故障機(jī)理研究模擬實(shí)驗(yàn)臺(tái)

針對(duì)滾動(dòng)軸承故障類型和損傷程度難以識(shí)別的問題,提出一種基于變分模態(tài)分解(VariationalModeDecomposition,VMD)和Gath-Geva(GG)模糊聚類相結(jié)合的滾動(dòng)軸承故障分類方法。該方法通過對(duì)已知滾動(dòng)軸承故障信號(hào)進(jìn)行VMD分解,利用分量頻率中心的大小確定分解模態(tài)的數(shù)量,將所得本征模態(tài)分量組成初始特征矩陣進(jìn)行奇異值分解;選取3個(gè)比較大奇異值作為GG聚類算法的輸入,得到已知故障信號(hào)的隸屬度矩陣和聚類中心;通過待測(cè)信號(hào)初始隸屬度矩陣與已知故障信號(hào)聚類中心之間的海明貼近度識(shí)別滾動(dòng)軸承的故障類型和損傷程度。
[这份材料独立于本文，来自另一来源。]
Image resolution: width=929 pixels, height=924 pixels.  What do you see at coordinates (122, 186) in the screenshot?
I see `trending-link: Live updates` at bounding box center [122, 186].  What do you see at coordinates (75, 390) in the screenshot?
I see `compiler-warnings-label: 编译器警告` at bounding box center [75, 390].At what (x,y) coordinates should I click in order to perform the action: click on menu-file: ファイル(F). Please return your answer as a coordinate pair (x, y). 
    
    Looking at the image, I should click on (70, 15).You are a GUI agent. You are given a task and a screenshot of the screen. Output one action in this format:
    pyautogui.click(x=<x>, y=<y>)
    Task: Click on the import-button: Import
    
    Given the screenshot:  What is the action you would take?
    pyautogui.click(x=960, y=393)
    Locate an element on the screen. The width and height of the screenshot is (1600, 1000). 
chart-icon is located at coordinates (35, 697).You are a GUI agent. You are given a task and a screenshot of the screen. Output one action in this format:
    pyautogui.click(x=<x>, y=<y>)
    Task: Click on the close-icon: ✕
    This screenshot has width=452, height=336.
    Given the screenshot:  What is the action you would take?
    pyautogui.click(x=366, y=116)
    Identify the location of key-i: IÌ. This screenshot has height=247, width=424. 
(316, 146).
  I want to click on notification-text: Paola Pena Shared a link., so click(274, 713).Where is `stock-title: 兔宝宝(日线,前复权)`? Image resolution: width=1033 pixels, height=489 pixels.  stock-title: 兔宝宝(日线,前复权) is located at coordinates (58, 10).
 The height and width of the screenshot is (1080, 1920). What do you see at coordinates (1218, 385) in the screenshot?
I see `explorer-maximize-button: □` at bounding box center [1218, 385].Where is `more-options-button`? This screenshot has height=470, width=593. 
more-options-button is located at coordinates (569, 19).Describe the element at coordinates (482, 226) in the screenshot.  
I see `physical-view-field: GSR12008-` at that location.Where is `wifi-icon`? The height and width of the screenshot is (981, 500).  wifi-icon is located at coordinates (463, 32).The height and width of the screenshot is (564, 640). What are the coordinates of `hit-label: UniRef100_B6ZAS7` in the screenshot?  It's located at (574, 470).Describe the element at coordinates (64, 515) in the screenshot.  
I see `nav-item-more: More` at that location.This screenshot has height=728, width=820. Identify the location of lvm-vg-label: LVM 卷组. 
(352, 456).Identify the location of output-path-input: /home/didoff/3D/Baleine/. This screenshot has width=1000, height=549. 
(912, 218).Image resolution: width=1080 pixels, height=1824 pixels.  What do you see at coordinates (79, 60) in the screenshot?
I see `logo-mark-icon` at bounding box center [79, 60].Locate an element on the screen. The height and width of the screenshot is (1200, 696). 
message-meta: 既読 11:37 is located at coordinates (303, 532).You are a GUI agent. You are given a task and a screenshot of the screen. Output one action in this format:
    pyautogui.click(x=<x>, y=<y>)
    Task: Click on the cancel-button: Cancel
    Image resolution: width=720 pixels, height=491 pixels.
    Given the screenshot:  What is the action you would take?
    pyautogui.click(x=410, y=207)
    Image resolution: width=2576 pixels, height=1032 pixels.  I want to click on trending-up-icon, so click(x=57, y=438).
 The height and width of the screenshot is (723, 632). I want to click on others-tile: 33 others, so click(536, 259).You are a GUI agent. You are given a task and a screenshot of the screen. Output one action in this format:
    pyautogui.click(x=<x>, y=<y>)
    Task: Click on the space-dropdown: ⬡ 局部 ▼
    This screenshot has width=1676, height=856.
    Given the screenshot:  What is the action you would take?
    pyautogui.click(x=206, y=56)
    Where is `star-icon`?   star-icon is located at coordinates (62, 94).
通過滾動(dòng)軸承振動(dòng)數(shù)據(jù)對(duì)所述方法的有效性進(jìn)行驗(yàn)證,瓦倫尼安教學(xué)設(shè)備桌面式齒輪故障教學(xué)平臺(tái)便攜式轉(zhuǎn)子軸承教學(xué)實(shí)驗(yàn)臺(tái)桌面式轉(zhuǎn)子軸承故障教學(xué)平臺(tái)轉(zhuǎn)子動(dòng)力學(xué)研究實(shí)驗(yàn)臺(tái)故障機(jī)理研究教學(xué)平臺(tái)轉(zhuǎn)子軸承綜合故障模擬實(shí)驗(yàn)臺(tái)診斷臺(tái)轉(zhuǎn)子軸承教學(xué)平臺(tái)高校故障機(jī)理研究模擬實(shí)驗(yàn)臺(tái)貼牌故障機(jī)理研究模擬實(shí)驗(yàn)臺(tái)的研發(fā)需要團(tuán)隊(duì)協(xié)作。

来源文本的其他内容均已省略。